I haven't posted photos before, so I thought I'd give it a go :0
This derelict cottage has been empty and run down for many years, the top floor nearly meets the bottom now.
Had the owners permission to look at the remains of what was his family home.
Taken late afternoon/dusk (used a Fuji Finepix for these, not my usual camera)


----------



## st33ly (Apr 26, 2012)

Another good looking place


----------



## UE-OMJ (Apr 26, 2012)

Thats impressive. Did you get any closer shots of items on the shelves, etc?


----------



## JavaJane (Apr 26, 2012)

I'm trying to find them, on a disc or hard drive somewhere!


----------



## UE-OMJ (Apr 26, 2012)

And what was in the caravan, did you get a look?


----------



## UE-OMJ (Apr 26, 2012)

Ah, is this not a recent photoshoot?


----------



## JavaJane (Apr 26, 2012)

About two years back. I do want to go back, but the owner is a wee bit eccentric and I would prefer to go with a few people :/ The caravan is full of things like mattresses, beds etc, probably from the house.


----------



## Ninja Kitten (Apr 26, 2012)

ohhh lovely..


----------



## Judderman62 (Apr 26, 2012)

liking that lots


----------



## TranKmasT (Apr 26, 2012)

omj624p said:


> And what was in the caravan, did you get a look?

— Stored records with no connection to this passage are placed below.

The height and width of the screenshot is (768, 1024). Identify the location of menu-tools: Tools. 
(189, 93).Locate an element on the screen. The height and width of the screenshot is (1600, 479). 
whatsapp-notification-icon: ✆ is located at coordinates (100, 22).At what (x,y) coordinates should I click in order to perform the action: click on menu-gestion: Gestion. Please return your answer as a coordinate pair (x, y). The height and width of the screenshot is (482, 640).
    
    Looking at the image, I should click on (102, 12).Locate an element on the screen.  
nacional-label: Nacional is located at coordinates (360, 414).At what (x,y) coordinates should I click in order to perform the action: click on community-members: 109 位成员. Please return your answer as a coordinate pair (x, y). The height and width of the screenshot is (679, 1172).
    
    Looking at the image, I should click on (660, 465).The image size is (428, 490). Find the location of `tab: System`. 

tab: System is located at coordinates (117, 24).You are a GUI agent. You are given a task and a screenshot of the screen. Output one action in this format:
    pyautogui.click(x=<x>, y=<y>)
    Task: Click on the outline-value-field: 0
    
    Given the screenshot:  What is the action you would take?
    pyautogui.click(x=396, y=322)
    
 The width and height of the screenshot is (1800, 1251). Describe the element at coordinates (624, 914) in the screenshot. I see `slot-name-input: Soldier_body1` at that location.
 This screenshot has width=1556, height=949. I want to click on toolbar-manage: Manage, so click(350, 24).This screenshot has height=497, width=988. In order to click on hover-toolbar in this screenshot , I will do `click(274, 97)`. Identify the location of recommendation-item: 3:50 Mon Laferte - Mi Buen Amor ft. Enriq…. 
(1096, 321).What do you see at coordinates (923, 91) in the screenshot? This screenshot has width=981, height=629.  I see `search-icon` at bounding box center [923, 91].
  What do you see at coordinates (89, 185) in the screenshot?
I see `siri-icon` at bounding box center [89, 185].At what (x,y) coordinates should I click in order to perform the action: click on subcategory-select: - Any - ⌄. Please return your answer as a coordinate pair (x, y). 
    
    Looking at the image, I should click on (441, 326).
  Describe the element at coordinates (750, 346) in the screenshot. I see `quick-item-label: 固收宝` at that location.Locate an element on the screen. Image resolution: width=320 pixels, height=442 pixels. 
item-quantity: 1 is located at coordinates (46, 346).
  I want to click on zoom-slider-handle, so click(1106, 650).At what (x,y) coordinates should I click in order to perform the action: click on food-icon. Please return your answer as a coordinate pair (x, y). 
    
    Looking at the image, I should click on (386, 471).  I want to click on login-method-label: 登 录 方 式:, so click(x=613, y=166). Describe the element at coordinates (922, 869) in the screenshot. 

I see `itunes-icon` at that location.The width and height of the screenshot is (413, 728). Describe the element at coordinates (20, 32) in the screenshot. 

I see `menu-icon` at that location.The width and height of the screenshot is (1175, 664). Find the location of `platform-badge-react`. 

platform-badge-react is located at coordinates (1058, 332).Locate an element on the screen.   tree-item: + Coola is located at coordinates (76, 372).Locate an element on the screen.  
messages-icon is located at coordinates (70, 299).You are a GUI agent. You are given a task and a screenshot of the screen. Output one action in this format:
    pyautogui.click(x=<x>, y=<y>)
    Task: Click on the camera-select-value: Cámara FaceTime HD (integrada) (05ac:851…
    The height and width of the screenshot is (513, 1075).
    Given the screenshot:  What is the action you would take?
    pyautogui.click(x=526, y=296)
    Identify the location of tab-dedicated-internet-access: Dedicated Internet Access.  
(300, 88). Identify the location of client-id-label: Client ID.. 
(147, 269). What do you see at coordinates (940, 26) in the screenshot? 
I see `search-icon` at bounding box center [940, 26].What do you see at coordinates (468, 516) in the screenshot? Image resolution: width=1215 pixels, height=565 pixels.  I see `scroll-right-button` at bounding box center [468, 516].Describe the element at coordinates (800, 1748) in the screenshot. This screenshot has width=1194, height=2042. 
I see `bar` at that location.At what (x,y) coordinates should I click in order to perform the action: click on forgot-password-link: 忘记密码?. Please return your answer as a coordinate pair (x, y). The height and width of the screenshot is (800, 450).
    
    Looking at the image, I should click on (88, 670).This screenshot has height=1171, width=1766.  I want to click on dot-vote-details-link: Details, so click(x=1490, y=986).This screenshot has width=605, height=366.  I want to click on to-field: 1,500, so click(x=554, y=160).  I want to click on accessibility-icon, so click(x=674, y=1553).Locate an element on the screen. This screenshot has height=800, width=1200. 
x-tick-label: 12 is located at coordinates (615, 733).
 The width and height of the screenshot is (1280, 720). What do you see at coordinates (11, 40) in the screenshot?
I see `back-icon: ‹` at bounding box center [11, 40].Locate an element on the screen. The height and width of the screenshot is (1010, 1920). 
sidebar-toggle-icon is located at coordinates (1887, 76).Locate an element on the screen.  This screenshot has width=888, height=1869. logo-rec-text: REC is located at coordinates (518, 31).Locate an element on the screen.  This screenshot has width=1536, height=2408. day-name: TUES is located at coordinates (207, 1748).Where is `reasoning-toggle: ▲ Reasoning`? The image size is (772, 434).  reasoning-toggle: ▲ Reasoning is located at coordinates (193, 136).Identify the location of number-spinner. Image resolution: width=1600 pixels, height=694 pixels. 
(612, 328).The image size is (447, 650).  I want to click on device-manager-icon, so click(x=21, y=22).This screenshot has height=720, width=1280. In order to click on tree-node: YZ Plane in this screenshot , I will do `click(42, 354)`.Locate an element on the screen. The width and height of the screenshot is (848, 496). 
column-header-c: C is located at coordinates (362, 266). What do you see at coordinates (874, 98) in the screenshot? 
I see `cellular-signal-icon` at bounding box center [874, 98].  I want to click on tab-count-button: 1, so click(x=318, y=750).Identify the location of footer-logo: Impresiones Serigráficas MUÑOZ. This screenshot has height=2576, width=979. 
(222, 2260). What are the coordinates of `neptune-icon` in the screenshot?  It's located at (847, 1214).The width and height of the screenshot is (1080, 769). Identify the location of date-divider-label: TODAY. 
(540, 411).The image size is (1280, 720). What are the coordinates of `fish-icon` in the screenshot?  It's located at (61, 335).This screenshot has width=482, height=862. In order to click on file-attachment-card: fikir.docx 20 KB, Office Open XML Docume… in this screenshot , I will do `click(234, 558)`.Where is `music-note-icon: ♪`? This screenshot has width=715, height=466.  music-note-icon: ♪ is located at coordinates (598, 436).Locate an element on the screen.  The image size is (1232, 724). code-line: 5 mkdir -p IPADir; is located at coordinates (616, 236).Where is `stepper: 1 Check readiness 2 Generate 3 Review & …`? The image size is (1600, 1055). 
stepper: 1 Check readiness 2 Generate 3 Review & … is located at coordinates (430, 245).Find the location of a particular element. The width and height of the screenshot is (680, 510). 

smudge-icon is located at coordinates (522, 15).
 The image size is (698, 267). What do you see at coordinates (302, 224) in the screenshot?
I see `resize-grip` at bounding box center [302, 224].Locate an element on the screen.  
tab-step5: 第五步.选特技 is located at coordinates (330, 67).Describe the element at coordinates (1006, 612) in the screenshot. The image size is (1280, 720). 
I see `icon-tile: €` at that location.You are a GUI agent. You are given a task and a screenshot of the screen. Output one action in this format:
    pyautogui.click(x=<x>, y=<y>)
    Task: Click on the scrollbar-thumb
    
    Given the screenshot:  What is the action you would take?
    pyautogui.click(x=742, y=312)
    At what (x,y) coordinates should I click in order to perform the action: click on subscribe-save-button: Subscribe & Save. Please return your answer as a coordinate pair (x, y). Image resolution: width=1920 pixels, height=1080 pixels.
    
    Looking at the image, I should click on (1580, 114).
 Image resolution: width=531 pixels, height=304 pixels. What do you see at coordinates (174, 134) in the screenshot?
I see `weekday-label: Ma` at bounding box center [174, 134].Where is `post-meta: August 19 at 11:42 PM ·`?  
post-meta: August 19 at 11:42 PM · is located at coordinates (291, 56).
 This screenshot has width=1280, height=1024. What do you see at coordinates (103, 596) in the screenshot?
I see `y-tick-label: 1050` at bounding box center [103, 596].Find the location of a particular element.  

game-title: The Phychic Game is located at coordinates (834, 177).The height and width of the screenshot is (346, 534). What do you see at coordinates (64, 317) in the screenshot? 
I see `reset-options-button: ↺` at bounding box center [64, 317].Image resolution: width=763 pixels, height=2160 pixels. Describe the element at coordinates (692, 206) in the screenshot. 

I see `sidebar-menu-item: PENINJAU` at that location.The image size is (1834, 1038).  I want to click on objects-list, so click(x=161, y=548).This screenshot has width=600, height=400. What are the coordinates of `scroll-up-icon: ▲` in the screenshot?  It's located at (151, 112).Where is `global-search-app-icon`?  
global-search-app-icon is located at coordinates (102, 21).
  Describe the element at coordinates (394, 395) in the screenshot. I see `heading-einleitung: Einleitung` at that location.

Took the words right out of my mouth. Never seen a derelict caravan. 
The cottage looks interesting. Would of loved some close ups of the bottles.
Good work.


----------



## onthebusescrazy (Apr 27, 2012)

love the photos just brillant


----------



## JavaJane (Apr 27, 2012)

A few more photos, as I found where I put them!
The front of the cottage




















The door that led to the stairs






and outside, the top floor meets the bottom


----------



## JavaJane (Apr 27, 2012)

and the caravan


----------



## Urban Ghost (Apr 27, 2012)

Top stuff that!


----------



## UE-OMJ (Apr 27, 2012)

There wasnt a dead bird in the cage was there...?


----------



## JavaJane (Apr 27, 2012)

I didn't look!


----------



## Stussy (Apr 27, 2012)

Awesome little find, the good ones are becoming very hard to find, thanks for the share!


----------